- _Records for the exercise_:
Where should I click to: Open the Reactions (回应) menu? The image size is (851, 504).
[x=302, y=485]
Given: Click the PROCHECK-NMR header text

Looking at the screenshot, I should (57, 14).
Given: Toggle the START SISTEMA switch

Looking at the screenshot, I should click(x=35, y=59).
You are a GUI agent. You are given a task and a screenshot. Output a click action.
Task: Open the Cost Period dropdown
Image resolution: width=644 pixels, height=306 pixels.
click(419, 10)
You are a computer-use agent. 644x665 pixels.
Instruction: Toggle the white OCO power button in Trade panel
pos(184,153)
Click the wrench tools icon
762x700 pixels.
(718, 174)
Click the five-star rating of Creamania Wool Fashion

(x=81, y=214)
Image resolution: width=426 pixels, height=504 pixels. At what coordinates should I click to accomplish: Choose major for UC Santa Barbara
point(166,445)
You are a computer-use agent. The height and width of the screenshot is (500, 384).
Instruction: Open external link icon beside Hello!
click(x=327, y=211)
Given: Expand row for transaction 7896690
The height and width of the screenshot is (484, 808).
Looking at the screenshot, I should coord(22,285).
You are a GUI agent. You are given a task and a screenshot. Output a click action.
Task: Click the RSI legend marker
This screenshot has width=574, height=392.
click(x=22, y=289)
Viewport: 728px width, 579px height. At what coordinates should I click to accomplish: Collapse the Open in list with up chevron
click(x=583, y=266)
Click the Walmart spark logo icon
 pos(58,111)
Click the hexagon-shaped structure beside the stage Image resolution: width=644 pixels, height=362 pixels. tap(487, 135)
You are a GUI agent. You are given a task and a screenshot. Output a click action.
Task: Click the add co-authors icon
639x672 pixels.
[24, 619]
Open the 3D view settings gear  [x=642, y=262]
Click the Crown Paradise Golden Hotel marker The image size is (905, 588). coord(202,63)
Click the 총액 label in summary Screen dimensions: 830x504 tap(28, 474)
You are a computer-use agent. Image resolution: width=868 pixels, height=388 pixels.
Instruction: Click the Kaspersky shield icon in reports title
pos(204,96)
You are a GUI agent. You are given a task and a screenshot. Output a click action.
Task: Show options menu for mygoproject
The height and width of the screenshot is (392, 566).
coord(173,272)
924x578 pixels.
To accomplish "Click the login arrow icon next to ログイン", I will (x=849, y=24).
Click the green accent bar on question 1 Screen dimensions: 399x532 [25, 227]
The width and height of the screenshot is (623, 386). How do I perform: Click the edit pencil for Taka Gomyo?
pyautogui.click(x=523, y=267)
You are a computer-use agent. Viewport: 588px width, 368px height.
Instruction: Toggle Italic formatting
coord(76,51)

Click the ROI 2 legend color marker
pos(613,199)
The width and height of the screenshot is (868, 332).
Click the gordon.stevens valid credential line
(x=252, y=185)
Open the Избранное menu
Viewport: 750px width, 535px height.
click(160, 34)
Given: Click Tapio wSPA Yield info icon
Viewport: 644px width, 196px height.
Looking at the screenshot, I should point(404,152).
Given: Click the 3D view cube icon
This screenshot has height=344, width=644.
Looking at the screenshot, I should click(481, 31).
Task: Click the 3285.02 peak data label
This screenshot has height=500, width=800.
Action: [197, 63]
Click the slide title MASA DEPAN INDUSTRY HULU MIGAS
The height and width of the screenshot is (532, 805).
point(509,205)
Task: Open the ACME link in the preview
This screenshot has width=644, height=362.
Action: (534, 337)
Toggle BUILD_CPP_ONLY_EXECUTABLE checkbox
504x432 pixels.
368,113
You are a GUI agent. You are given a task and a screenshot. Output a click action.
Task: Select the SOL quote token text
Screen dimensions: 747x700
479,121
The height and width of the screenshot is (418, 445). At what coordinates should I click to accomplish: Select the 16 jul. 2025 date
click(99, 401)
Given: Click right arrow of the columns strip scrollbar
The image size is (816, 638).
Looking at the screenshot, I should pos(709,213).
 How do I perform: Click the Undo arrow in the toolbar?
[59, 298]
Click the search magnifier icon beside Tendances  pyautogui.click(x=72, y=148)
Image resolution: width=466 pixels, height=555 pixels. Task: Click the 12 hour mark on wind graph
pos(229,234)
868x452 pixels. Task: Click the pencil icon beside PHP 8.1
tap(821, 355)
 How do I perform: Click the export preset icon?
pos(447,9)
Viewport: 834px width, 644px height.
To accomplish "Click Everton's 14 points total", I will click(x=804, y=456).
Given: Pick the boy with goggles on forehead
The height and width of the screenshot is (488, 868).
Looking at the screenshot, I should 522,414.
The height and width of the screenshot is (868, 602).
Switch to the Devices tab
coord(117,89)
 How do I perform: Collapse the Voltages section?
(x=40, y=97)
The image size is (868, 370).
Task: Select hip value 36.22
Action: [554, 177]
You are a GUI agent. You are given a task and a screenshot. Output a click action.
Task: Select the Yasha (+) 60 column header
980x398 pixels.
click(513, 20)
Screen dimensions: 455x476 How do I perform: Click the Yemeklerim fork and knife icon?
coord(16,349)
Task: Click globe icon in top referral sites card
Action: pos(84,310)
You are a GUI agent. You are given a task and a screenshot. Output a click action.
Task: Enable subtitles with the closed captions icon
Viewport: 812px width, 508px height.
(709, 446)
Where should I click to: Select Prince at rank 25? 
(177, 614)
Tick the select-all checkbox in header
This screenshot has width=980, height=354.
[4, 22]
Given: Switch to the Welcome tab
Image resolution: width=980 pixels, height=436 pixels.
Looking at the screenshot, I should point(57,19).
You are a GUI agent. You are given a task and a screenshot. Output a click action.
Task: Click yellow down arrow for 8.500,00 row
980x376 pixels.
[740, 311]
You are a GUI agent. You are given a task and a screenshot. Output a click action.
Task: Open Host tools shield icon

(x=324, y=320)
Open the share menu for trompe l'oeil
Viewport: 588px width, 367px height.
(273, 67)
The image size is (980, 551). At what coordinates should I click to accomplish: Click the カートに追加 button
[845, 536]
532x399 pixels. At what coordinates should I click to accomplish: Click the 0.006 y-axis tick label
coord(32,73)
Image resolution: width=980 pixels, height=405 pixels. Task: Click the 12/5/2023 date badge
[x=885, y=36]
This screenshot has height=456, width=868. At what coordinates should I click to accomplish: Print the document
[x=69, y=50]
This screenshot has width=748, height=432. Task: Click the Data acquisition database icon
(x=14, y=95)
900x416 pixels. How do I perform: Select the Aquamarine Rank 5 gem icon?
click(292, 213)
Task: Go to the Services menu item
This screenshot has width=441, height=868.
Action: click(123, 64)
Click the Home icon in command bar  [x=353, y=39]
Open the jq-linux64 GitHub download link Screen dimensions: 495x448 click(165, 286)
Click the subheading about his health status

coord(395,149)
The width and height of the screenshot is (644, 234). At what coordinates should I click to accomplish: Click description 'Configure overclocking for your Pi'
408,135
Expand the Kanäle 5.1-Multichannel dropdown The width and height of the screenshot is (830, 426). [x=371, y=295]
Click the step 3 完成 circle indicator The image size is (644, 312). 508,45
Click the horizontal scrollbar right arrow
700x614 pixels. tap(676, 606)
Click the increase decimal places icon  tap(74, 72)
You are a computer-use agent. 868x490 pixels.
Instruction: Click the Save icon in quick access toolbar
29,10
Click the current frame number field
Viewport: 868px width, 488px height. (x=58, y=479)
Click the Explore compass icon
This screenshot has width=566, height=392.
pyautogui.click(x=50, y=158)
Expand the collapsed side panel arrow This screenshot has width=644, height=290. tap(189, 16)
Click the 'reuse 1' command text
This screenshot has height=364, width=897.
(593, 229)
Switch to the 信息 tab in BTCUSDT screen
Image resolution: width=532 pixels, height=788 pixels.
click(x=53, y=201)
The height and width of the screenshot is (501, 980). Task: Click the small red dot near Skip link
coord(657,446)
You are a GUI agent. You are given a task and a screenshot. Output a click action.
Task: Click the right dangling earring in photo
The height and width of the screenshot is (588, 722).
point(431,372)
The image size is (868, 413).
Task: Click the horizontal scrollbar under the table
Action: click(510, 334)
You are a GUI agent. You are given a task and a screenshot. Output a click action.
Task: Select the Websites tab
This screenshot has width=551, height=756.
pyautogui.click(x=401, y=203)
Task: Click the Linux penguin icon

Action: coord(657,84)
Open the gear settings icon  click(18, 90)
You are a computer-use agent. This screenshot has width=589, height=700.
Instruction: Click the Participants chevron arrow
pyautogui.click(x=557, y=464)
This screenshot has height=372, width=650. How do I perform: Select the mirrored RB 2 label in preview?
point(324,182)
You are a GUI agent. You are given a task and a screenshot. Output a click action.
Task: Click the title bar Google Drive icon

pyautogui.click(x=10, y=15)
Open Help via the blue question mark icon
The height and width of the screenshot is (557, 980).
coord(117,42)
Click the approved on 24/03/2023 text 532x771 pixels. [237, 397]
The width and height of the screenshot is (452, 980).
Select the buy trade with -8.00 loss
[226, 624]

- _Task statement_: Output the lines above exactly, but only those between the line holding "Image resolution: width=466" and the line holding "Tick the select-all checkbox in header", inclusive.

- _Answer to this task_:
Image resolution: width=466 pixels, height=555 pixels. Task: Click the 12 hour mark on wind graph
pos(229,234)
868x452 pixels. Task: Click the pencil icon beside PHP 8.1
tap(821, 355)
 How do I perform: Click the export preset icon?
pos(447,9)
Viewport: 834px width, 644px height.
To accomplish "Click Everton's 14 points total", I will click(x=804, y=456).
Given: Pick the boy with goggles on forehead
The height and width of the screenshot is (488, 868).
Looking at the screenshot, I should 522,414.
The height and width of the screenshot is (868, 602).
Switch to the Devices tab
coord(117,89)
 How do I perform: Collapse the Voltages section?
(x=40, y=97)
The image size is (868, 370).
Task: Select hip value 36.22
Action: [554, 177]
You are a GUI agent. You are given a task and a screenshot. Output a click action.
Task: Select the Yasha (+) 60 column header
980x398 pixels.
click(513, 20)
Screen dimensions: 455x476 How do I perform: Click the Yemeklerim fork and knife icon?
coord(16,349)
Task: Click globe icon in top referral sites card
Action: pos(84,310)
You are a GUI agent. You are given a task and a screenshot. Output a click action.
Task: Enable subtitles with the closed captions icon
Viewport: 812px width, 508px height.
(709, 446)
Where should I click to: Select Prince at rank 25? 
(177, 614)
Tick the select-all checkbox in header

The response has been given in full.